As far as shots go, Jagerbombs can go either way, but usually, they’re for dorks and cokeheads, so, there’s essentially a long, dull story at the bottom of every one, regardless, so watch out. RumpleMinze is for perverts, but it’s also great. Any form of blended (or chilled) shot is okay ONLY if a girl buys the round of them without asking you (actually, this goes for anything otherwise unacceptable, in round form, it's fine, provided you didn't order the round). If you’re drinking SoCo lime, you are disgusting…just absolutely disgusting. Shots of tequila are always fine. Shots of things like rum, gin, triple sec, amaretto, etc. are what sixteen-year-old kids with fake ID’s, middle eastern princes and serial killers drink.
Now, getting briefly back to whiskey- Jack Daniels is gross. This is the shot your dad orders when you go out for your graduation and he looks at you with that “your old man’s not such a square now, huh?” kind of look. It’s like the liquor equivalent of being Tim Allen in Wild Hogs. Jameson is for dumb hipsters and college boys who think they like good shit, but really like imported garbage juice. I said it before and I’ll say it again. Just because poop gets shipped overseas for consumption, that doesn’t make it any better than it was when it was just a freshly shat out pile of poop back home. Jameson is gut rot, but I’d be remiss if I didn’t mention that crazy, crazy drunks like Jameson too, so there’s that.

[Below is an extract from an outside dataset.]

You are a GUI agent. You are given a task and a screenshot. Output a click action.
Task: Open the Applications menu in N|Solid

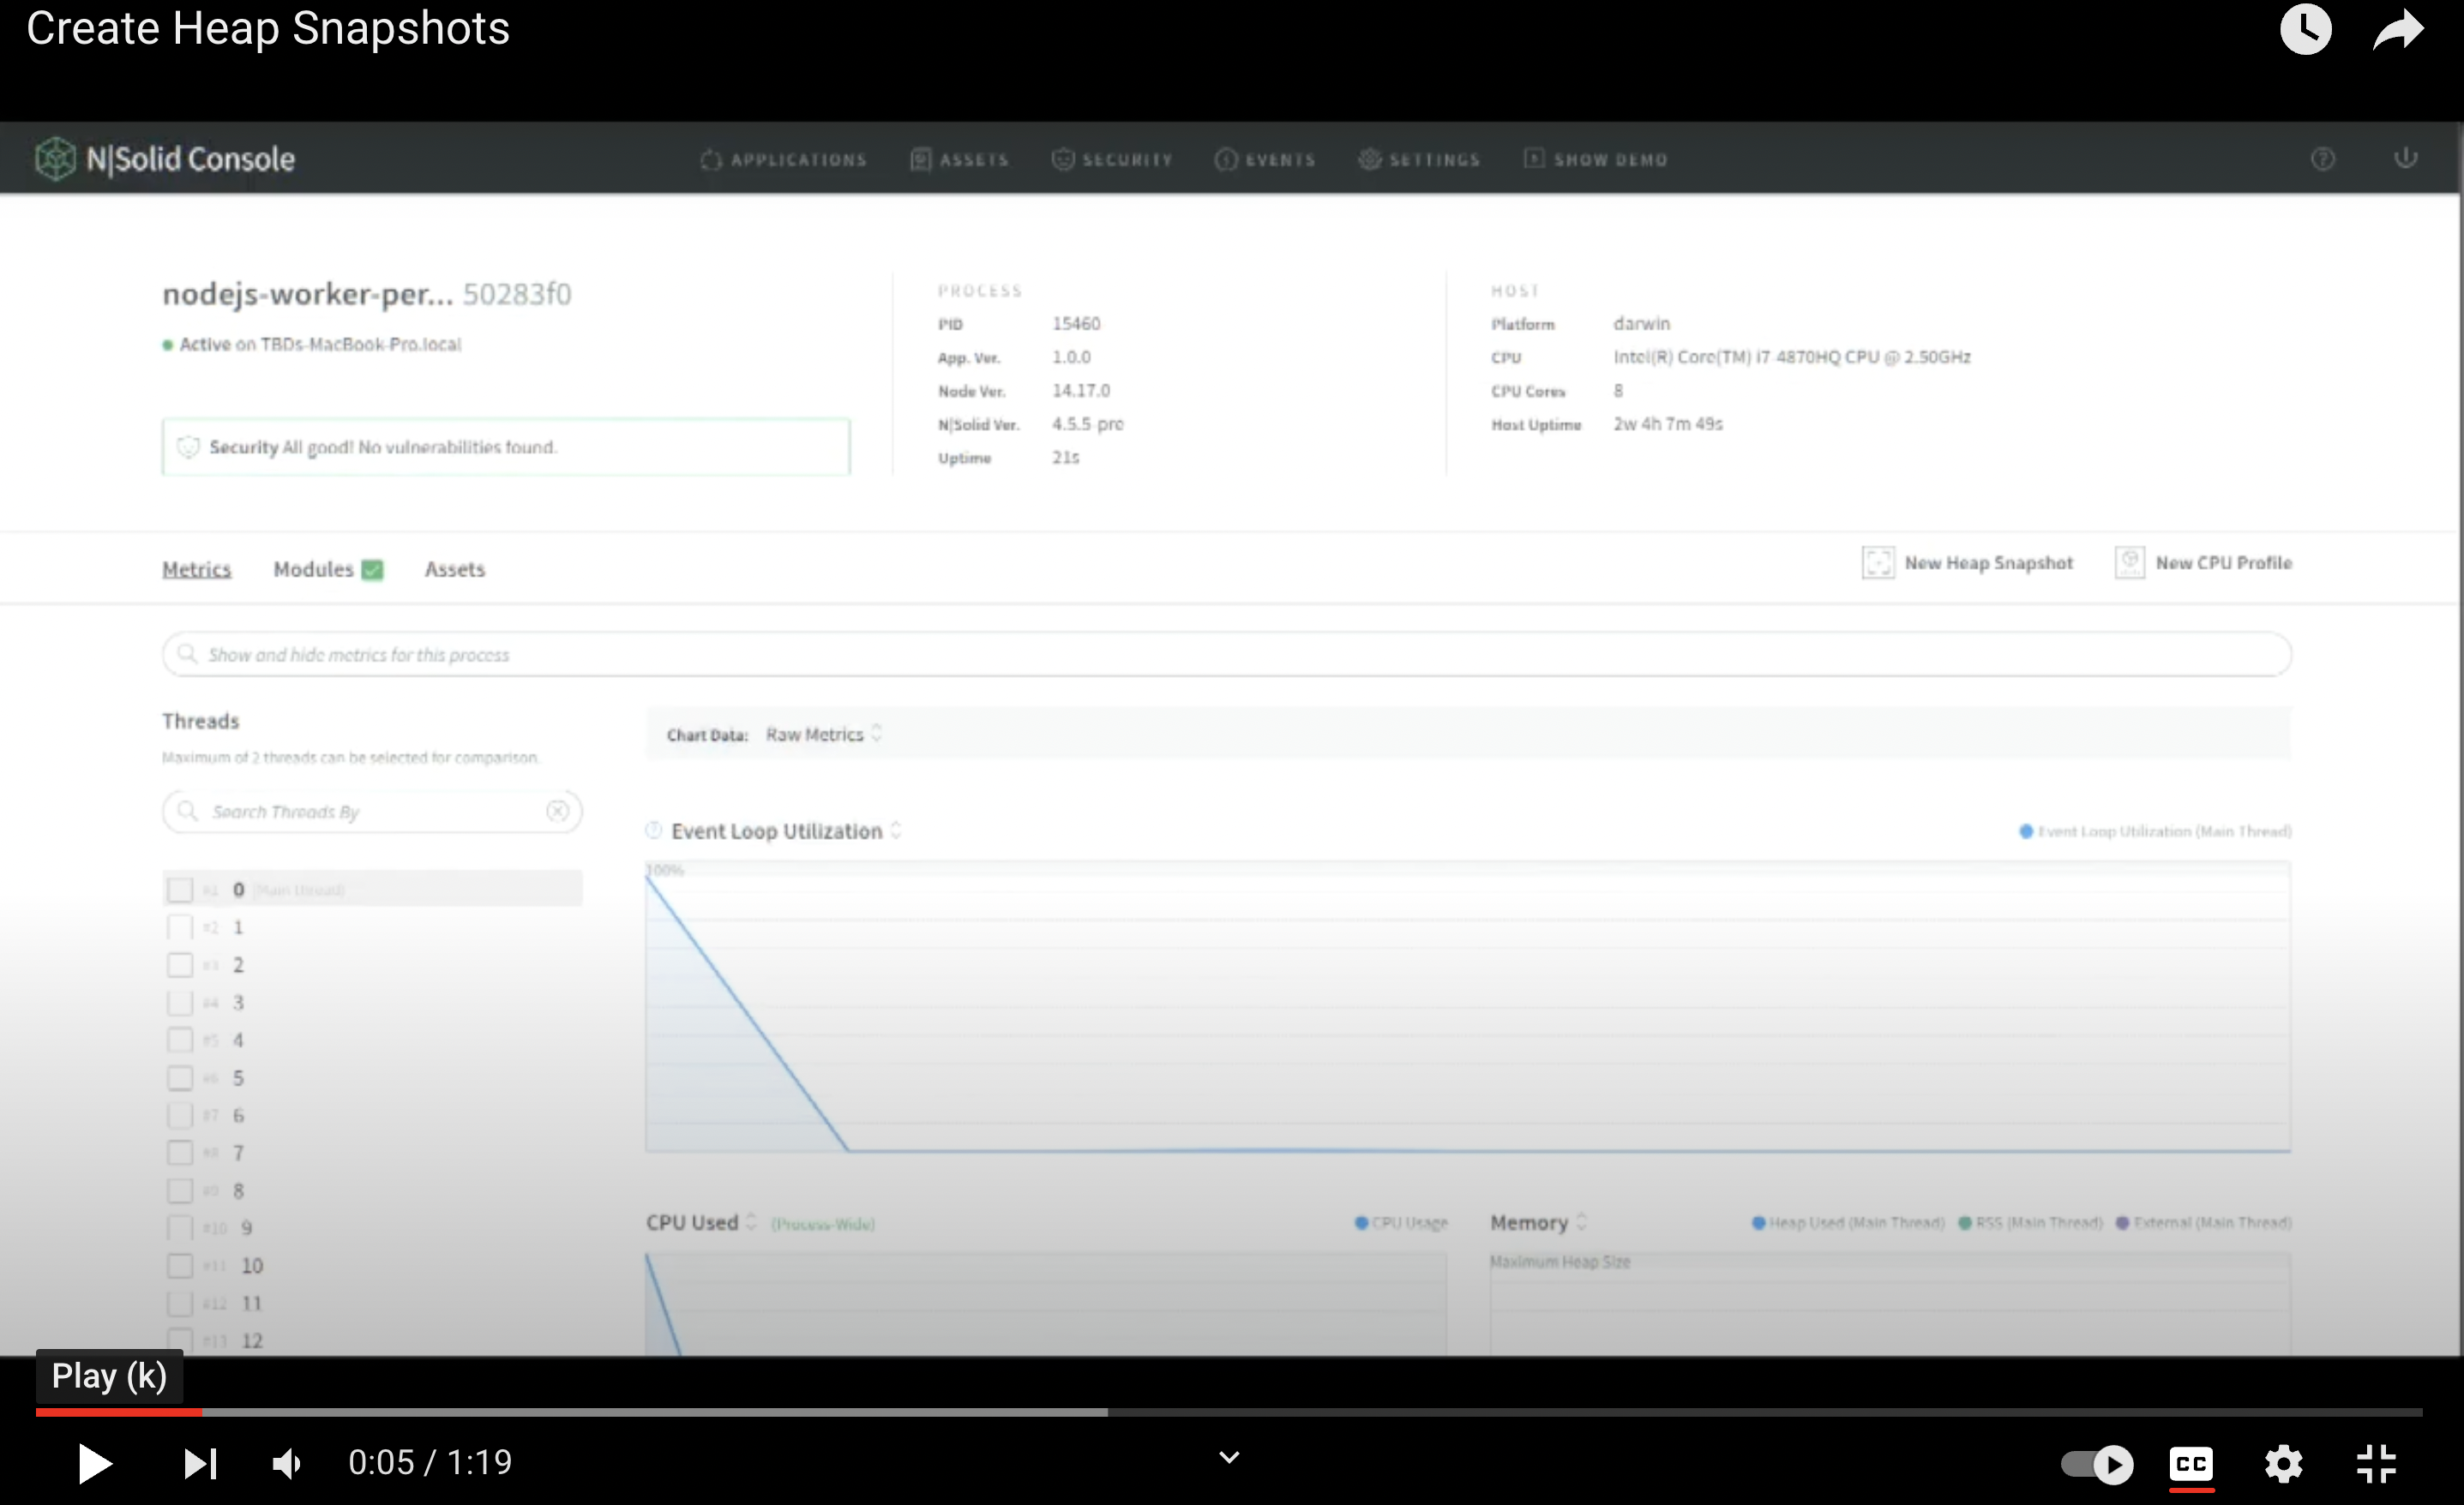click(x=784, y=160)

Canadian Whiskey is the “I’m not fucking around here” choice, except when it comes to 7 and 7s and shit like that. That’s already been covered as unacceptable, so I’m really talking shots, rocks, or neat at this point. Drinking VO, 7 or Canadian Club is a little like drinking gas and actually, it’s a lot like Canada. It’s a lot more burly than you give it credit for.
The best whiskey is from Kentucky. That’s just all there is to it. Bourbon is the way to go if you’re drinking, and it’s one of the few areas where the fancy crap isn’t really that effete and pretentious. Bulliet is about the best shit I’ve ever tried (thank you Katie Degroote!), but Jim Beam isn’t far behind.
Jager is for fat people with brown stained teeth, tongues and breath.
Okay, so there you go. I’ve failed to cover lots of stuff, but I’m sure I’ll expand this a lot as time goes on. Get out there and make me proud, people!